■ Work instructions: Output the material as a numbered list, starting at the line that contains "The width and height of the screenshot is (492, 447)." and continuing through the end of the material. Leave out blank lines and pictures.

━━ Material for the task

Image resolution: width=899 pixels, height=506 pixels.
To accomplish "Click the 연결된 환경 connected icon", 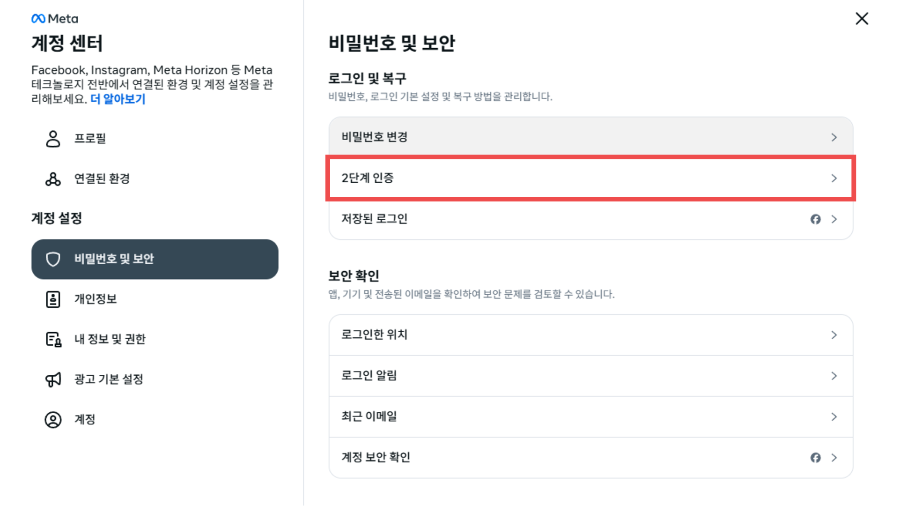I will click(53, 179).
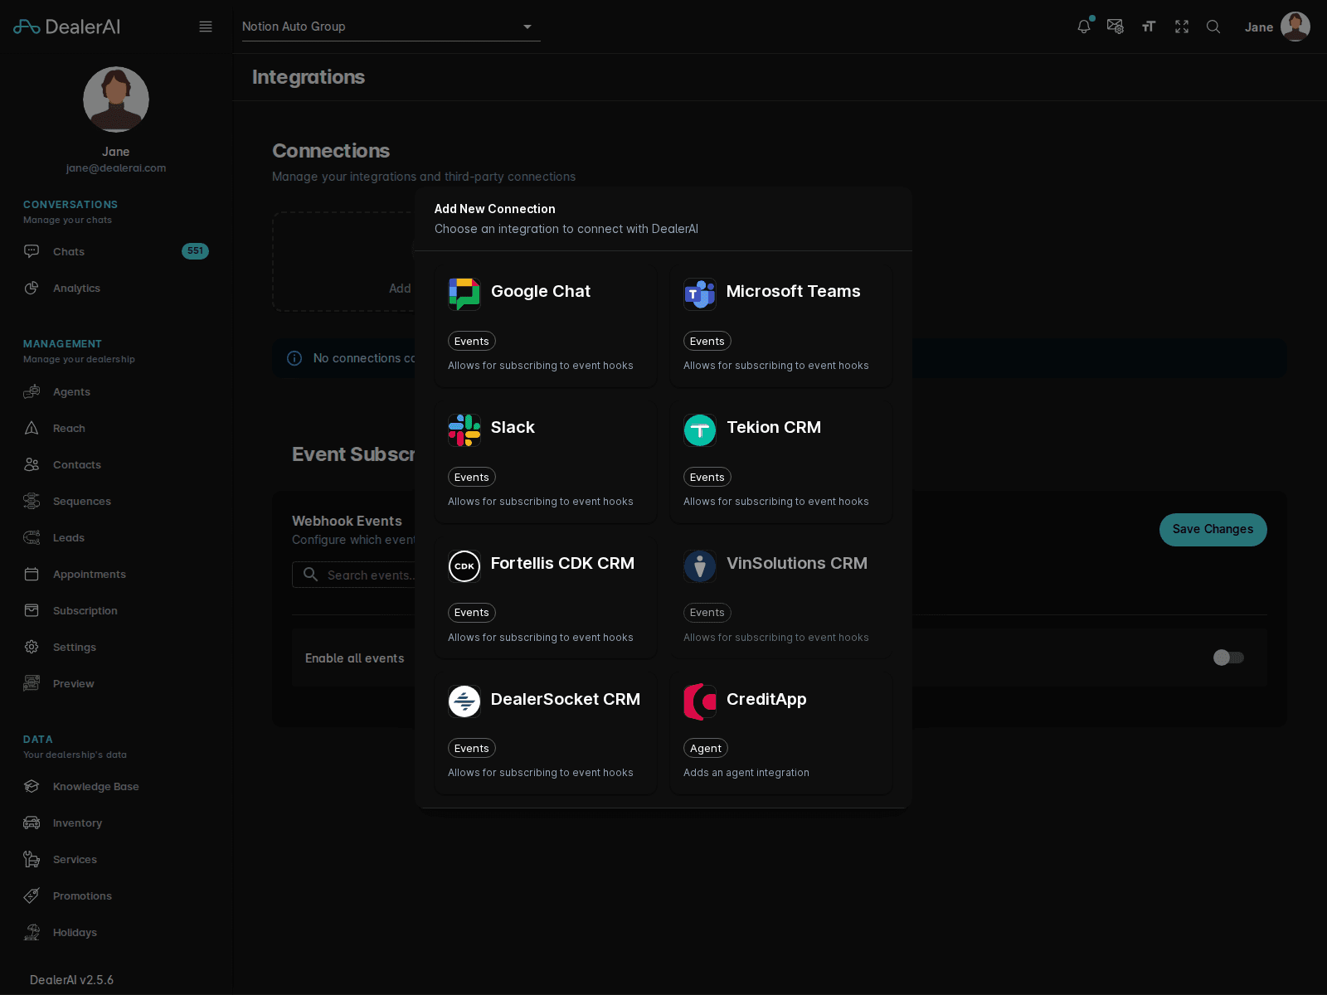Click the Save Changes button
The image size is (1327, 995).
(1213, 529)
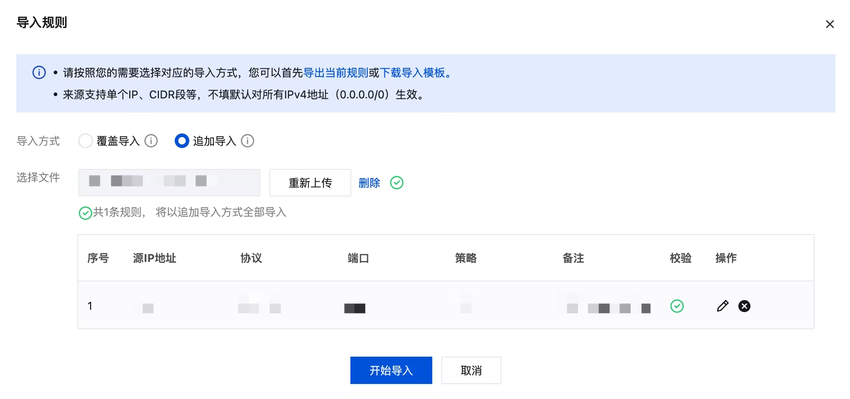Remove rule 1 with the black X icon
Viewport: 850px width, 399px height.
click(x=744, y=306)
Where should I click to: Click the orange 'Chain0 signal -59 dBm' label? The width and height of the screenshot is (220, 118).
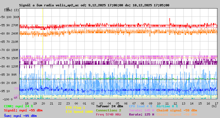pyautogui.click(x=177, y=110)
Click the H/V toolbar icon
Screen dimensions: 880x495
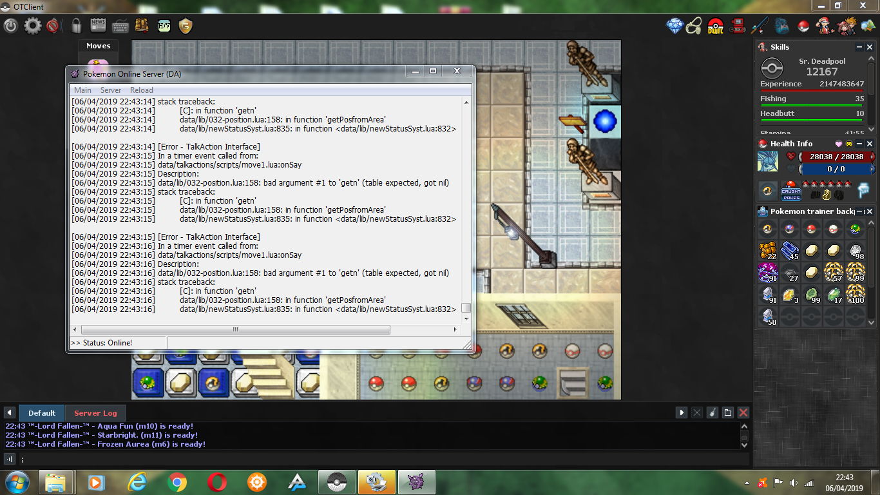click(164, 26)
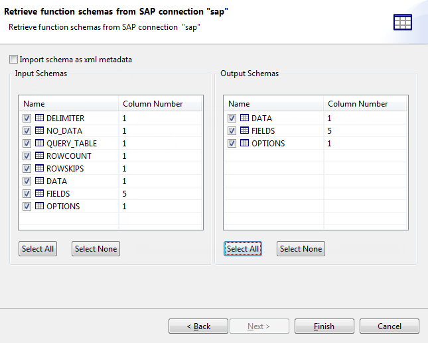428x343 pixels.
Task: Deselect the input OPTIONS schema checkbox
Action: (x=27, y=207)
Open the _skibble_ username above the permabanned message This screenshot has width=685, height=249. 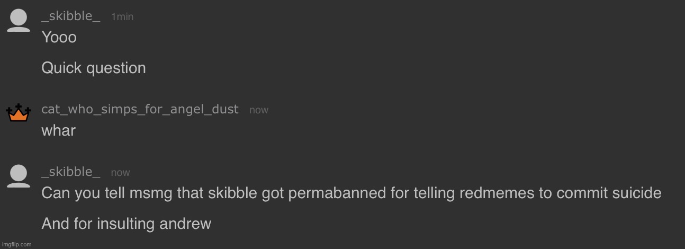(70, 172)
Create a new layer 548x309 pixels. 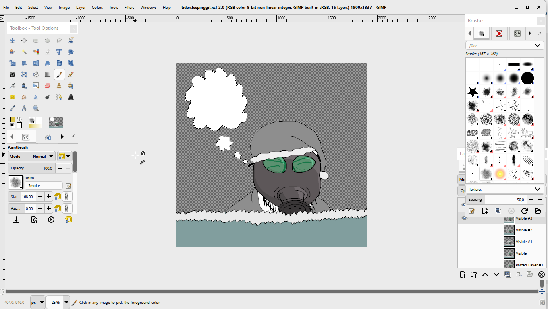click(x=463, y=274)
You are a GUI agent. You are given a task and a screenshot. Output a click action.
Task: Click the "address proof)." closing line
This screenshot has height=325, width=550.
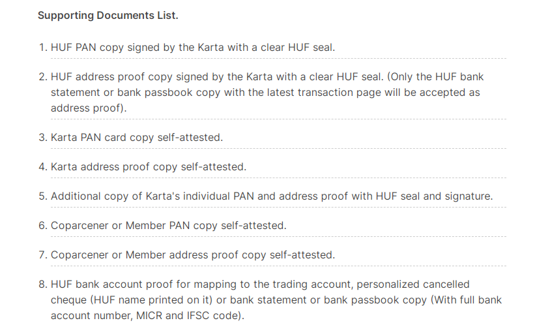click(87, 108)
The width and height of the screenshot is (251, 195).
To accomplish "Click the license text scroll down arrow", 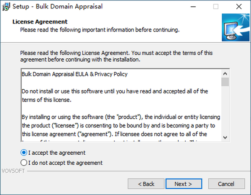I will (225, 137).

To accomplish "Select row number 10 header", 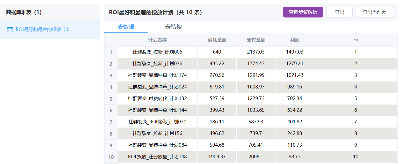I will click(x=111, y=157).
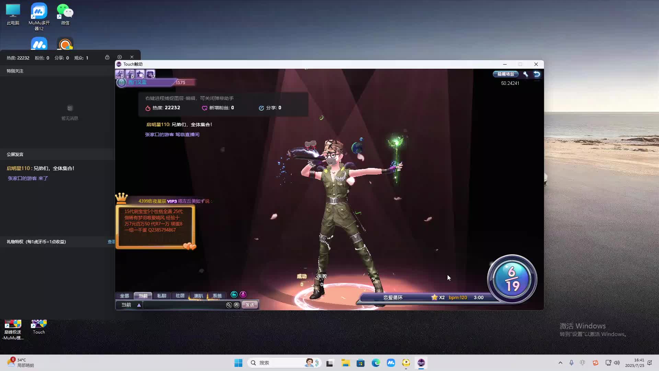This screenshot has width=659, height=371.
Task: Open the emoji picker in chat
Action: pos(236,305)
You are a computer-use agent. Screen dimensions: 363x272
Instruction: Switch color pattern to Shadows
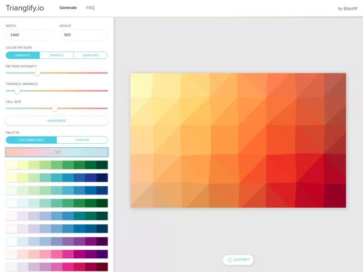[x=90, y=55]
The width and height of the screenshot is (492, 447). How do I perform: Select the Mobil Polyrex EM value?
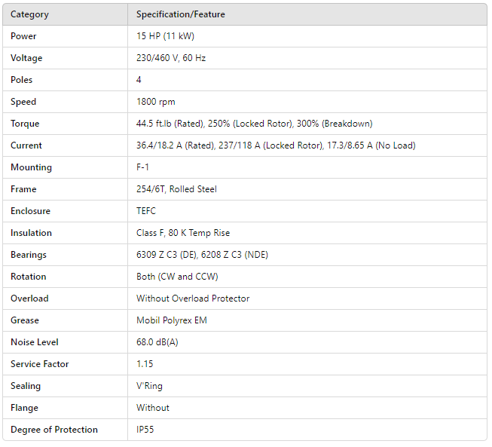171,320
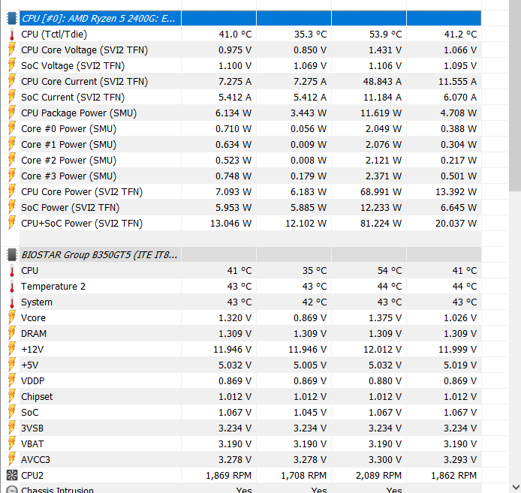Click the 81.224 W maximum power value
521x493 pixels.
pos(381,224)
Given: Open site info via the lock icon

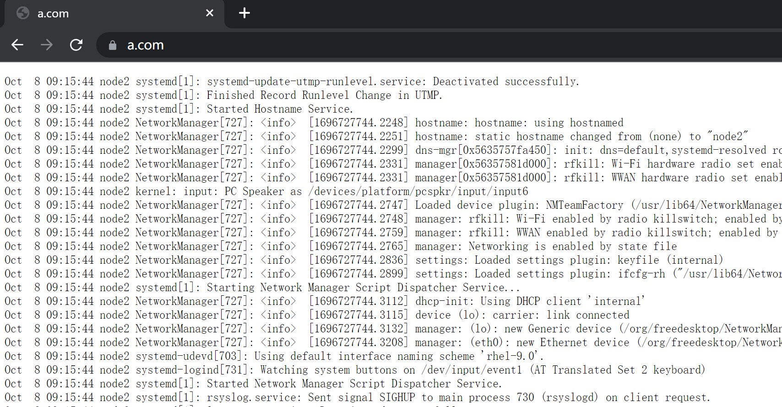Looking at the screenshot, I should click(x=113, y=45).
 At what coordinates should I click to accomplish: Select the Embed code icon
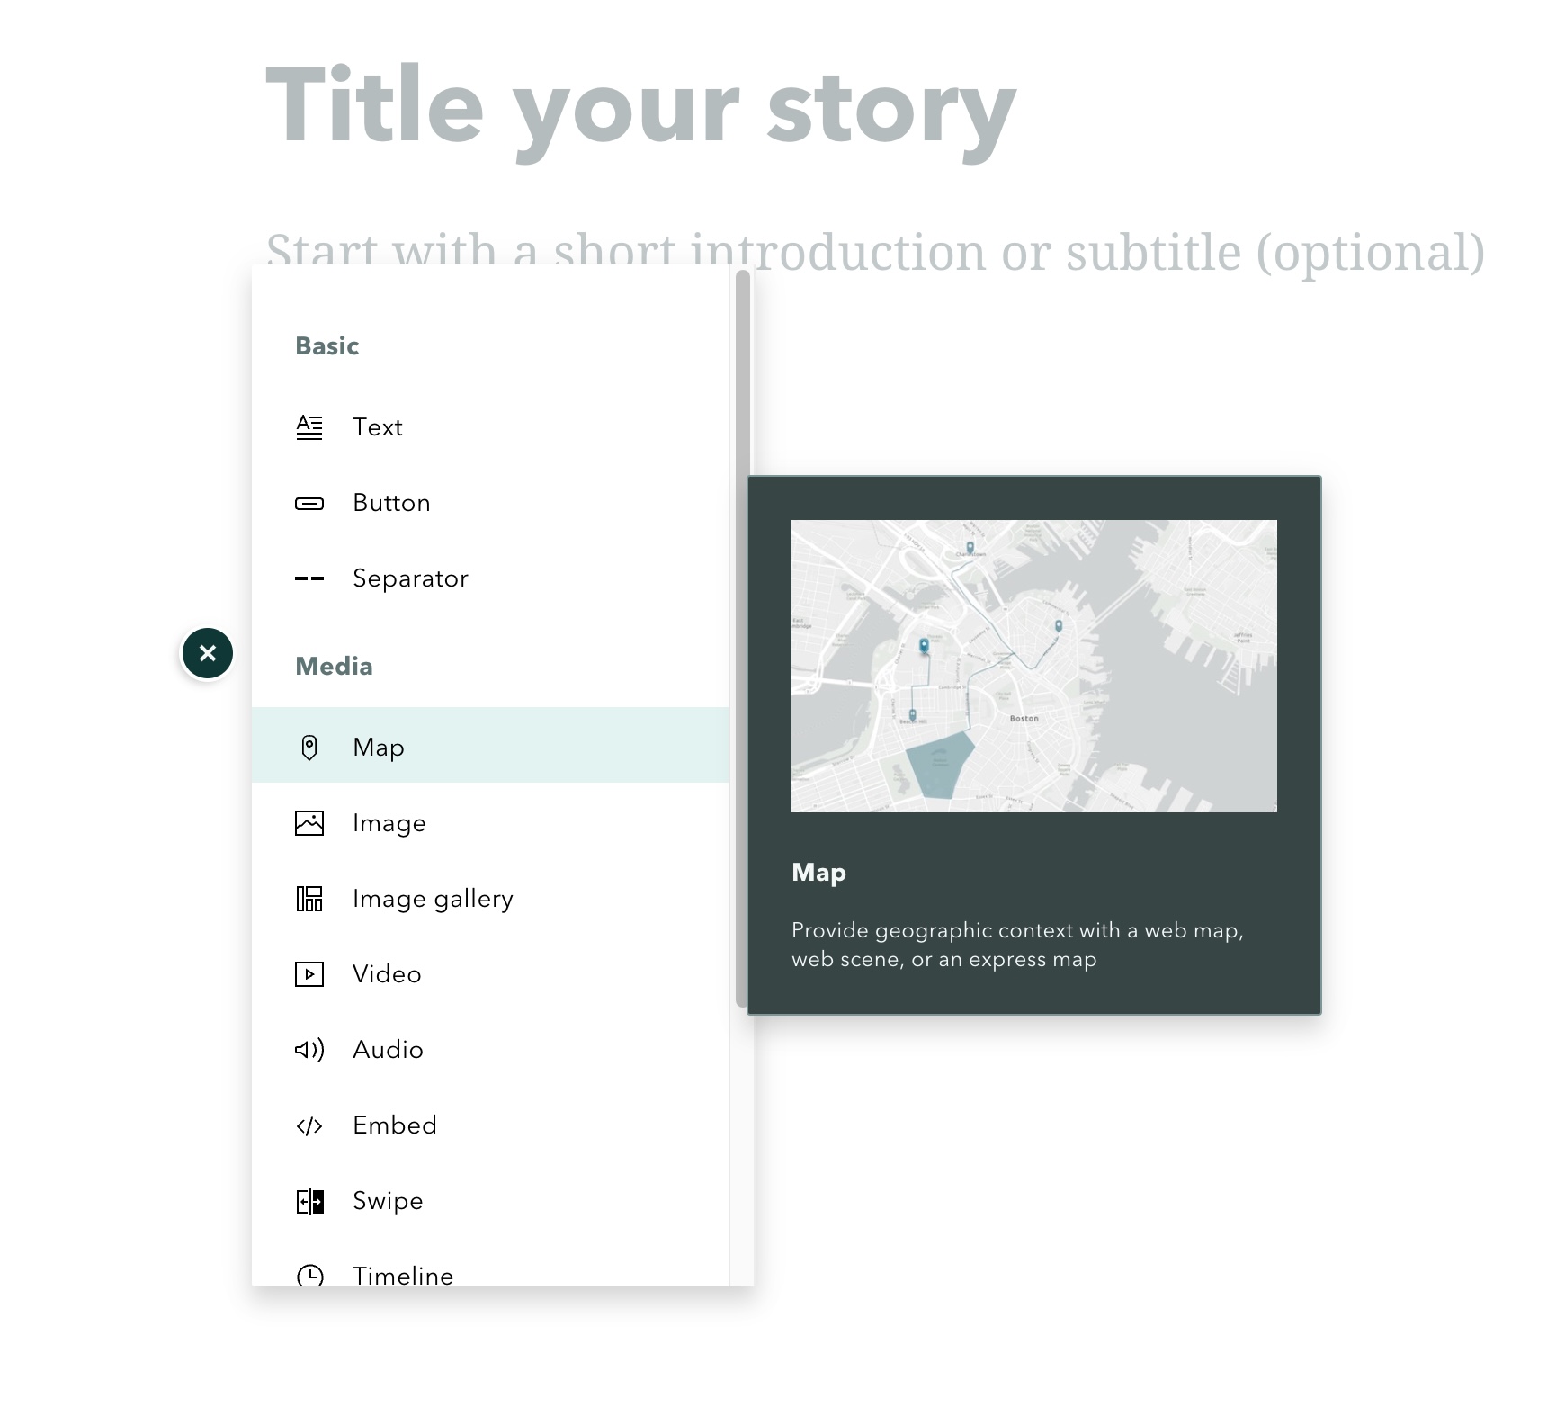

━━━━

■ Exercise solution:
1. The width and height of the screenshot is (492, 447). How do I perform: Select the Mobil Polyrex EM value?
2. 171,320
3. Click the 81.224 W maximum power value
4. 521x493 pixels.
5. pos(381,224)
6. Given: Open site info via the lock icon
7. Looking at the screenshot, I should click(x=113, y=45).
8.  At what coordinates should I click to accomplish: Select the Embed code icon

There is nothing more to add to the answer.